§ YOUR TASK
Please read the records below and return each line holding the string "agent".

§ DATA EXTRACTS
______________________________
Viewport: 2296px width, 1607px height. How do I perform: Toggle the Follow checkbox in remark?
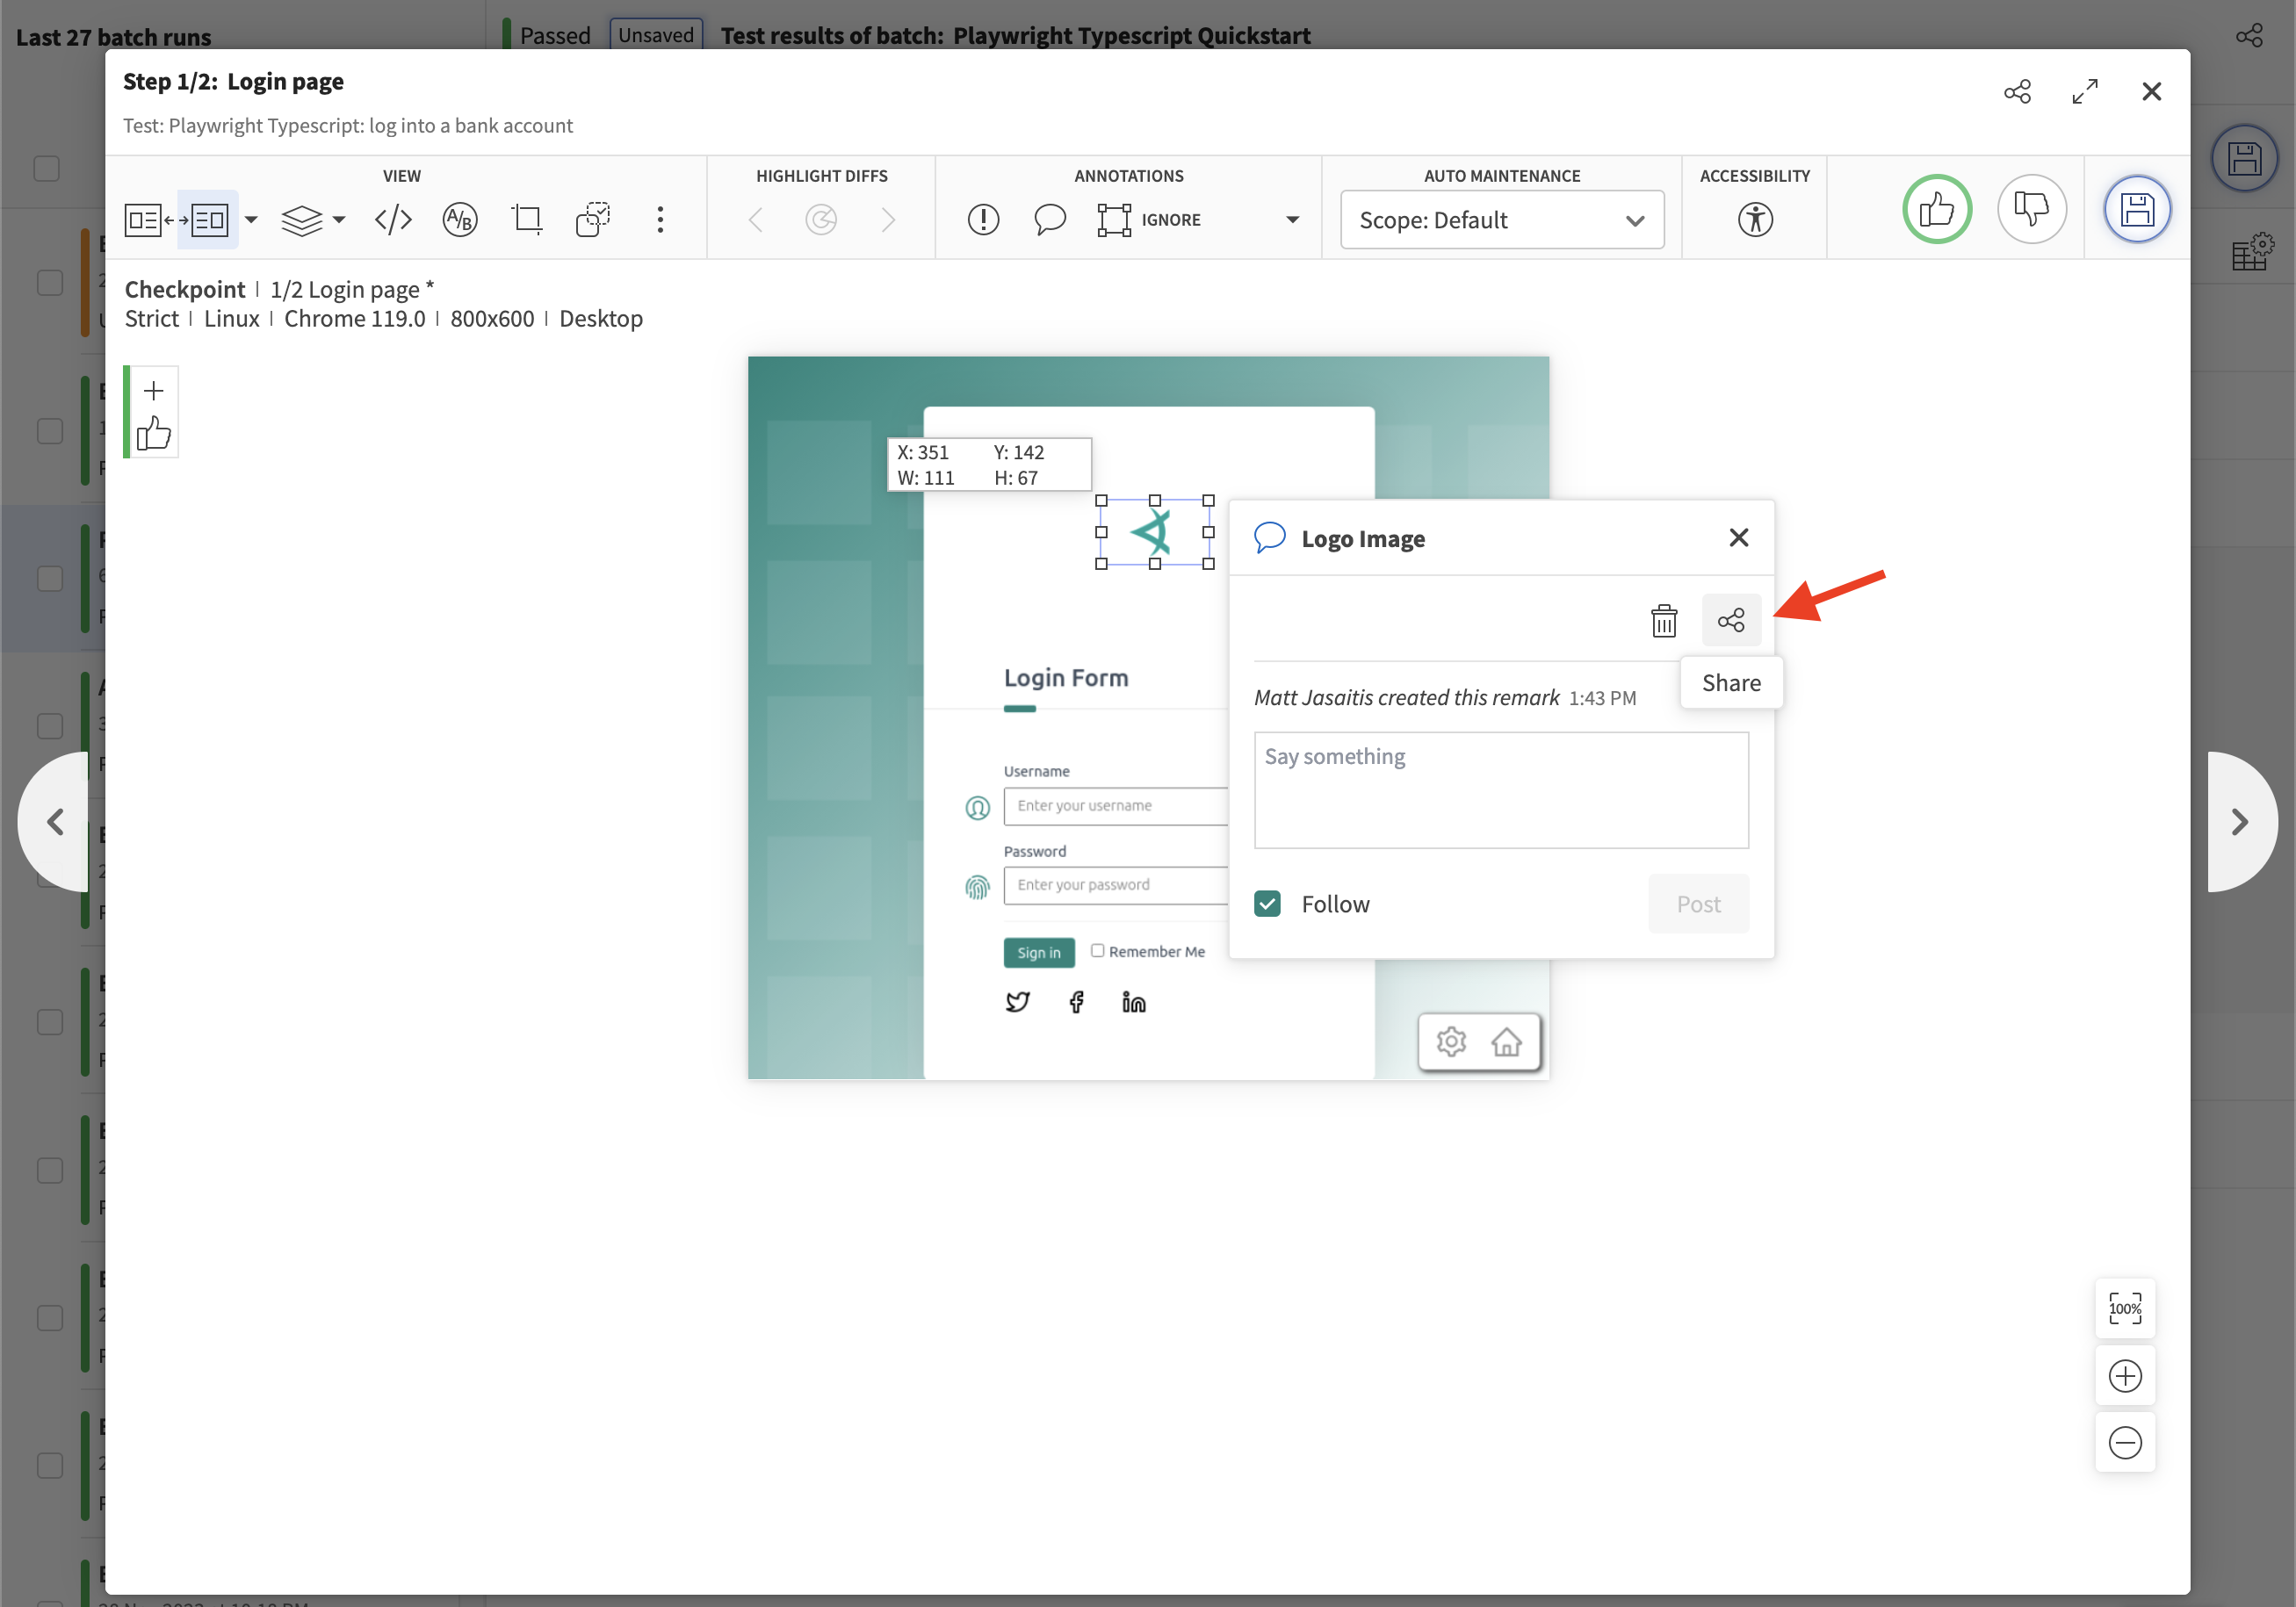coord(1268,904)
______________________________
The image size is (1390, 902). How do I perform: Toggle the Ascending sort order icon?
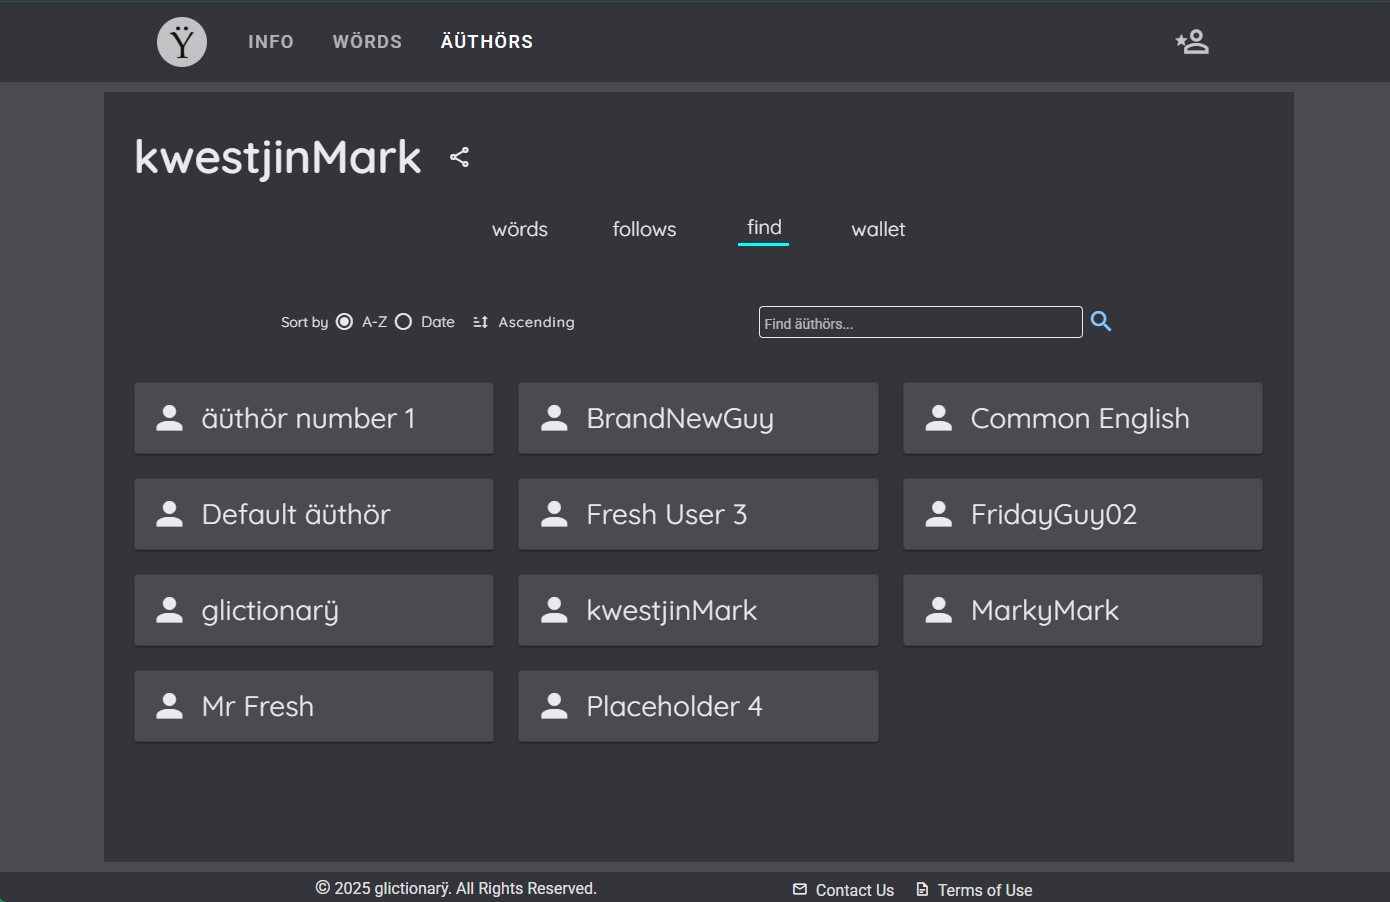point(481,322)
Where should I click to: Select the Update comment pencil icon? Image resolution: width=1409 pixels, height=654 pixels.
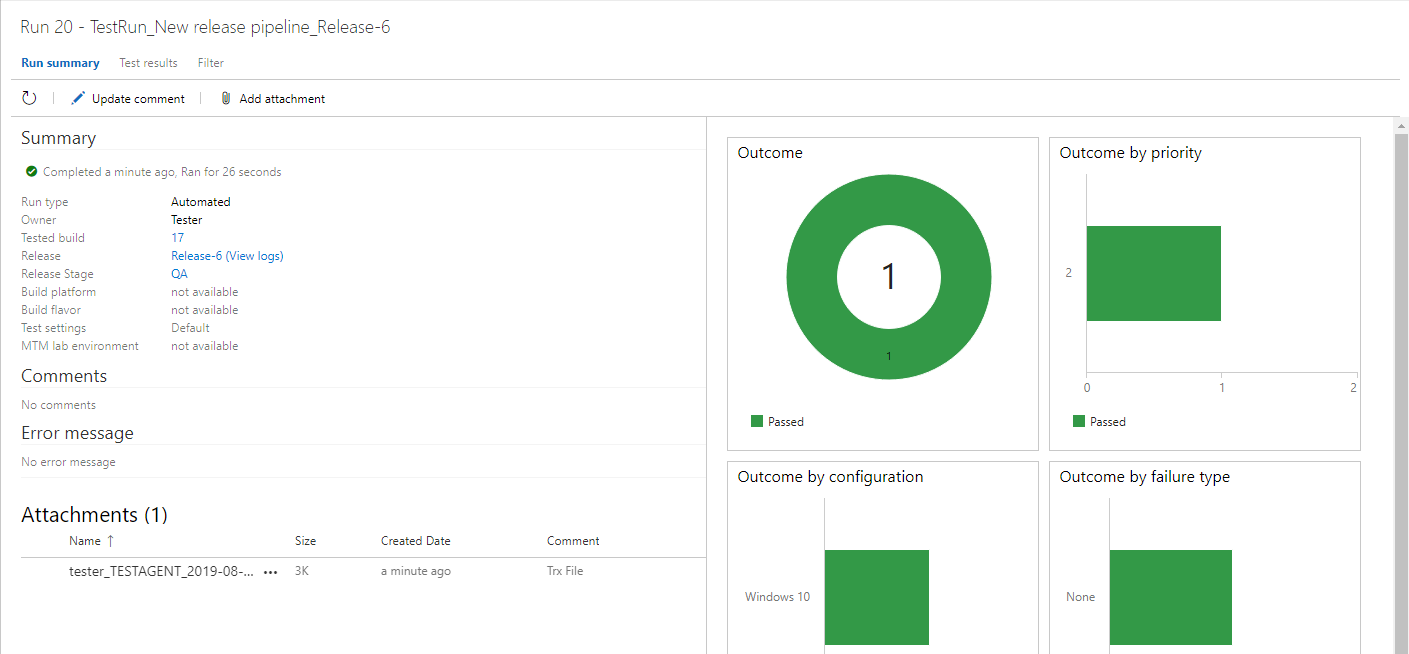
______________________________
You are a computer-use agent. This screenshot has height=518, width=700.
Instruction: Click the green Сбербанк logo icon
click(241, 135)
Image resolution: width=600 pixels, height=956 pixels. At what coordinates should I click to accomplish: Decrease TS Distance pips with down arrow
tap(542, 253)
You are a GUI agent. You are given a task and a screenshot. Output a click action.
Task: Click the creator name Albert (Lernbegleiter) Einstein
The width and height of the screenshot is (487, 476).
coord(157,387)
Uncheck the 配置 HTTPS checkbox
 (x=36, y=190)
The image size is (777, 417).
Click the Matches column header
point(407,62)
______________________________
§ REPLY
You are a computer-use agent. This screenshot has height=518, width=700.
You are a GUI agent. You are given a task and a screenshot. Output a click action.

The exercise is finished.